From the line that includes "Click the HACCP QR code icon" to the last line of the records that follow, copy every line exactly and nothing more, omitting pictures.

--- Data under study ---

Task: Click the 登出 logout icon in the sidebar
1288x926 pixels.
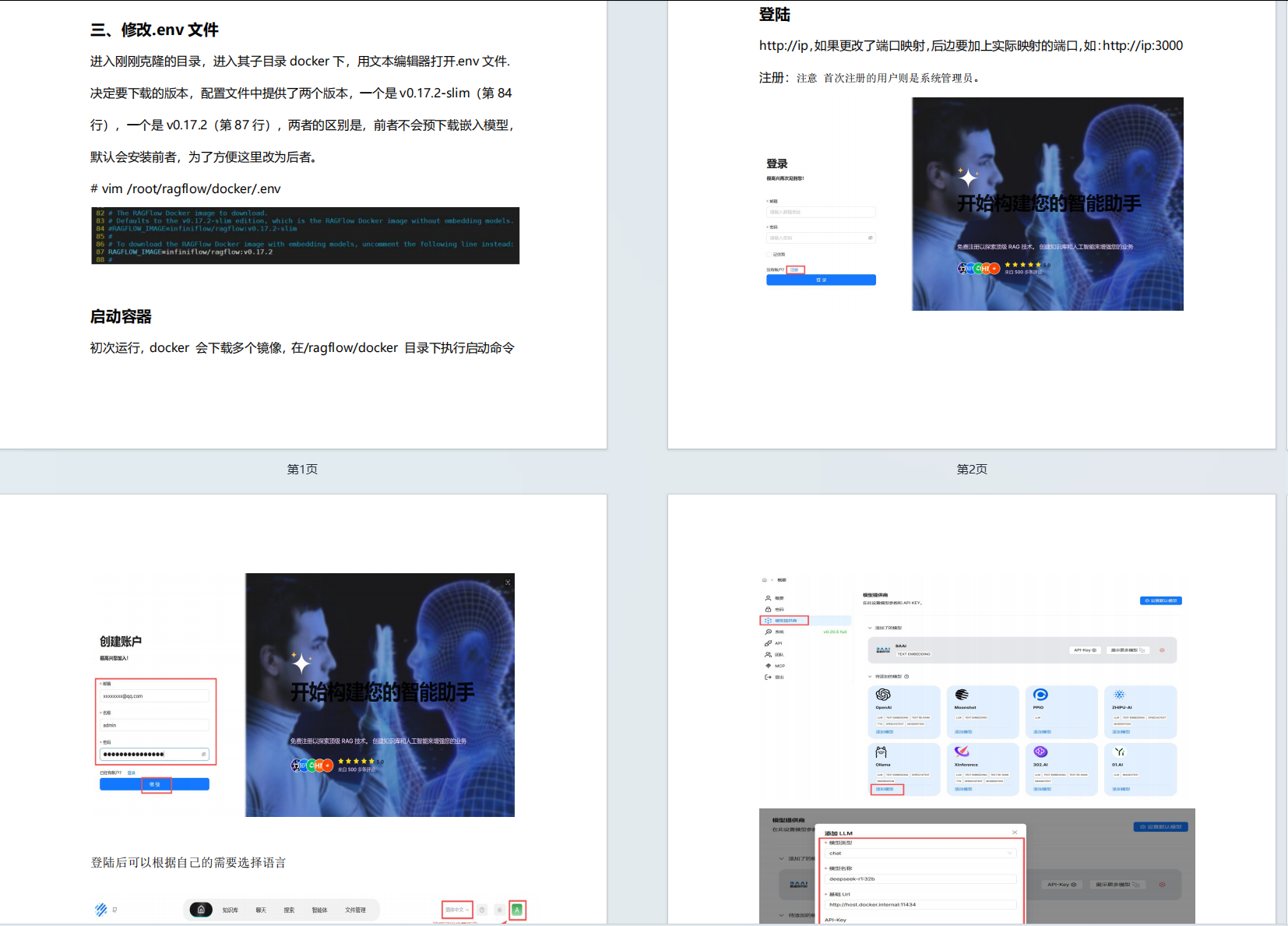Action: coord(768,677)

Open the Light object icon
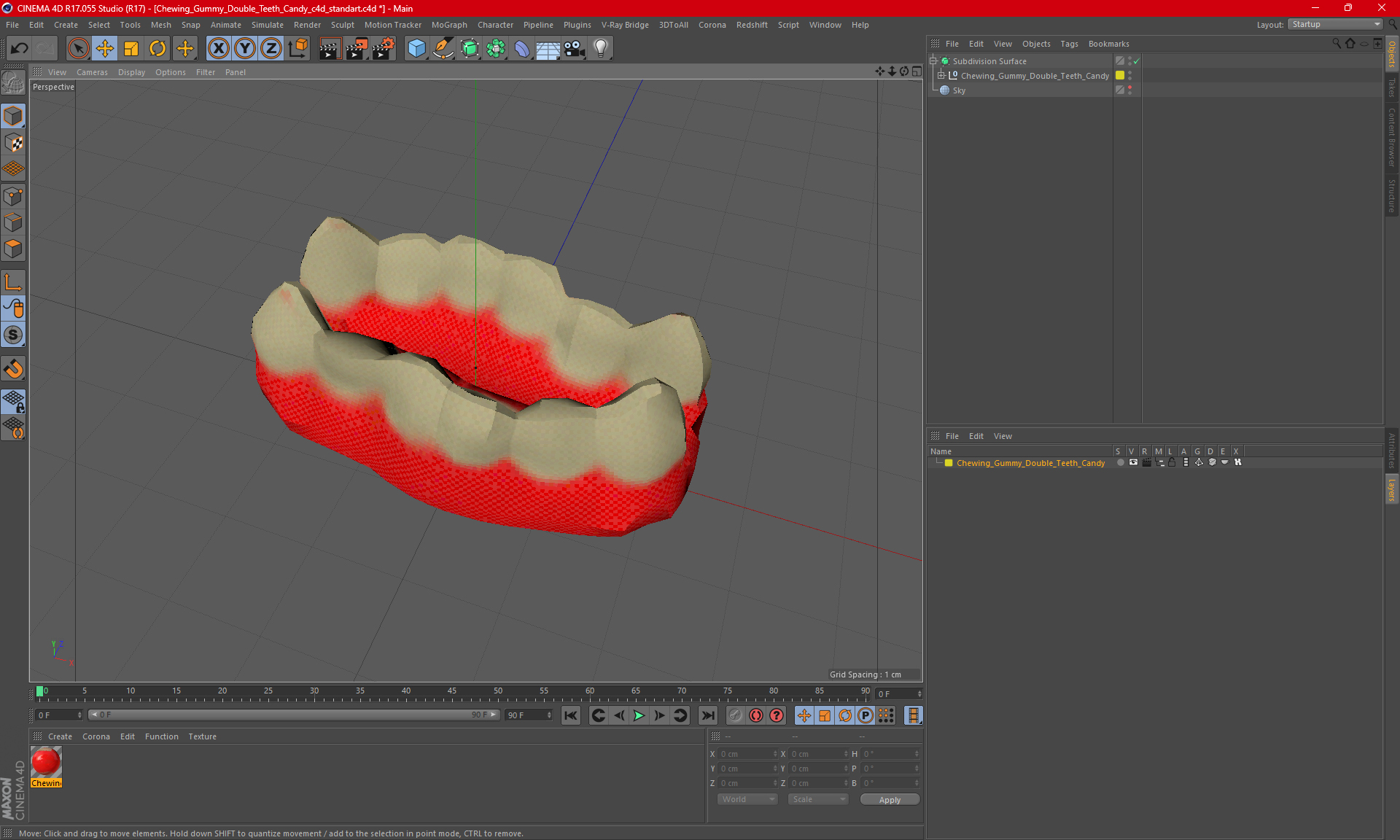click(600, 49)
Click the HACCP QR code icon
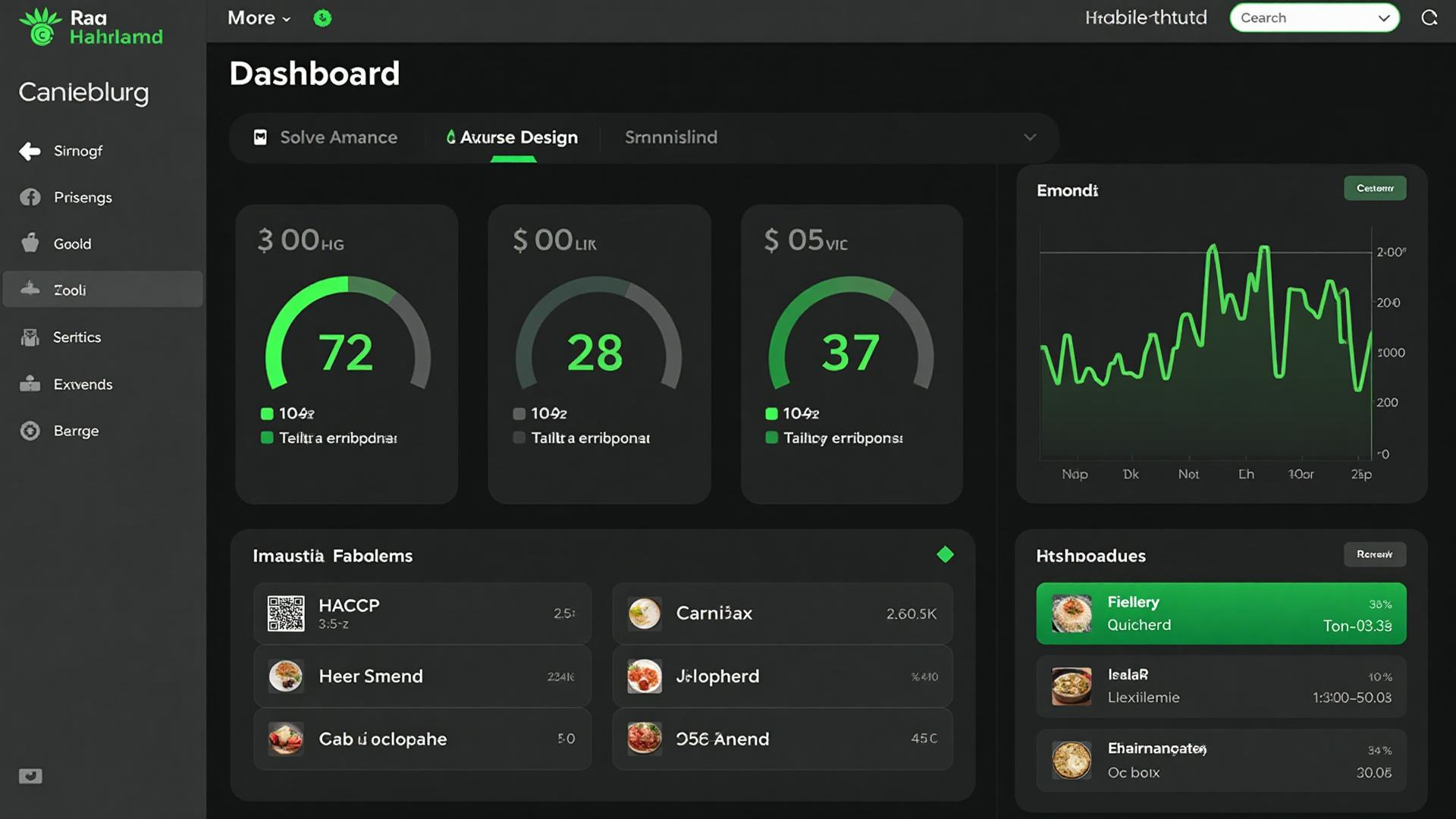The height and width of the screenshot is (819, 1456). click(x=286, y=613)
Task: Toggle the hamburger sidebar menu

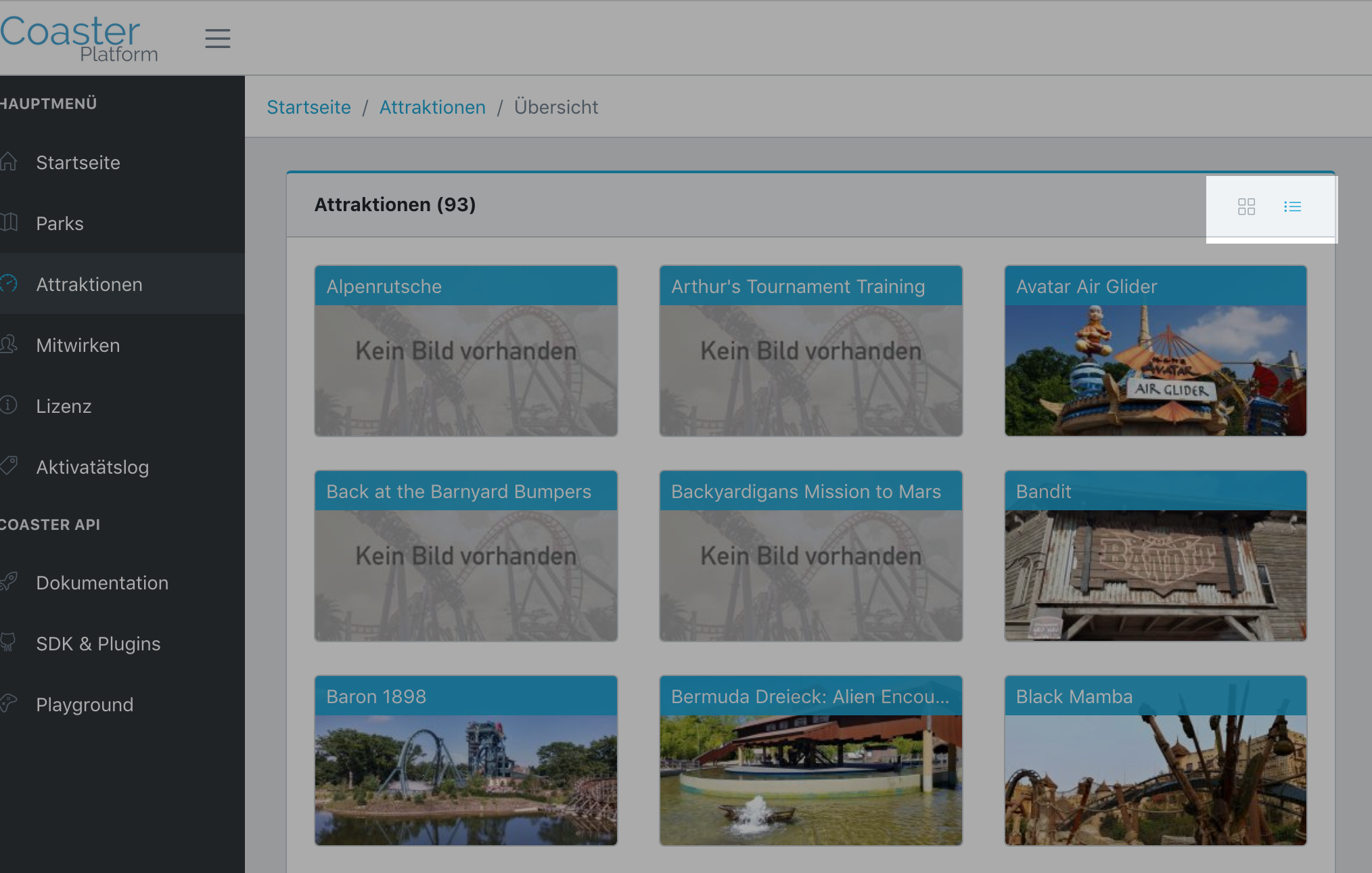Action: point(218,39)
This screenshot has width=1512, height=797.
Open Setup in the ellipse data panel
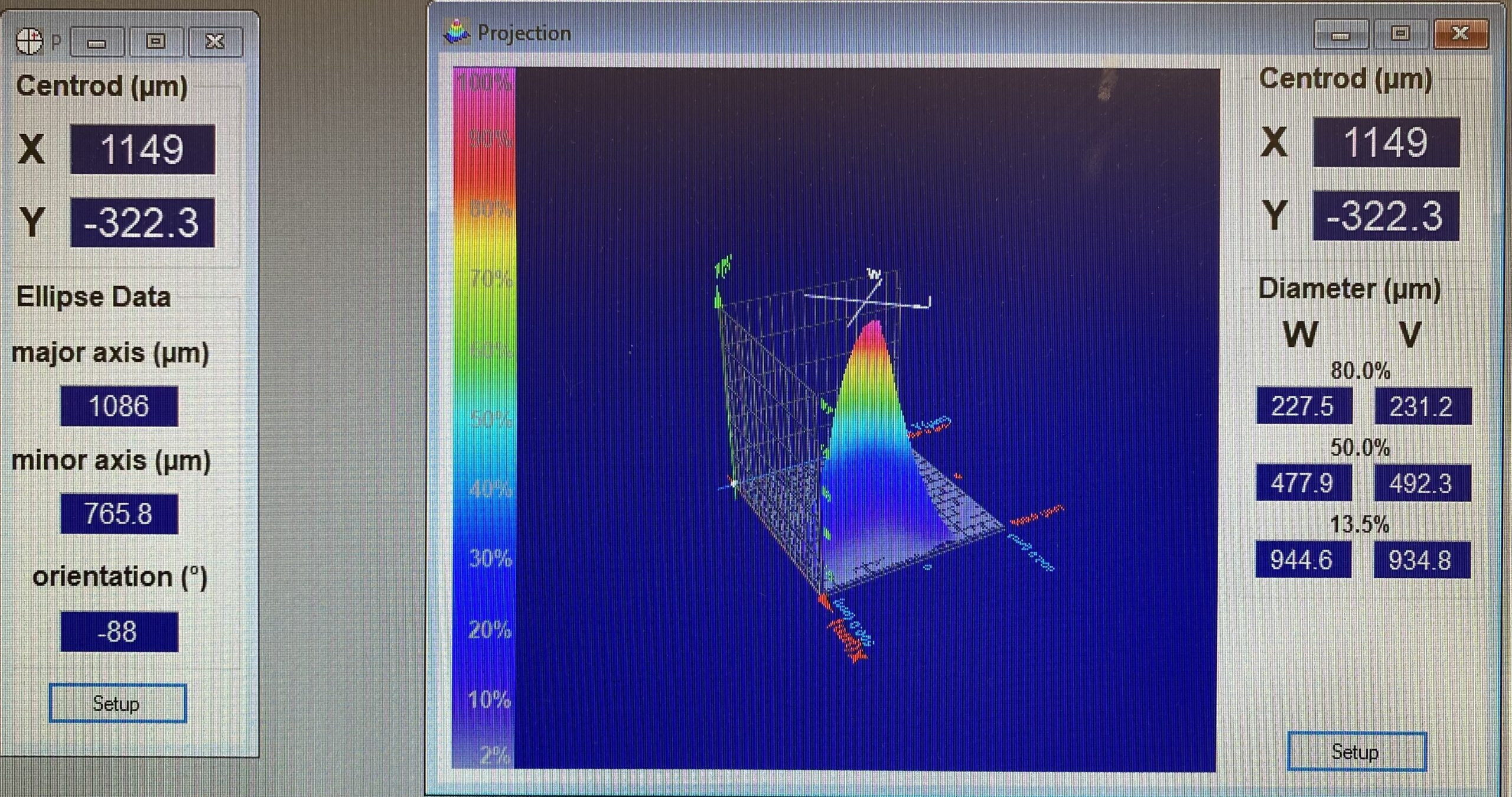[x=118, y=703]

---

Answer space
Click the HACCP QR code icon
The height and width of the screenshot is (819, 1456). click(x=286, y=613)
Task: Toggle the hamburger sidebar menu

Action: point(218,39)
This screenshot has width=1512, height=797.
Open Setup in the ellipse data panel
[x=118, y=703]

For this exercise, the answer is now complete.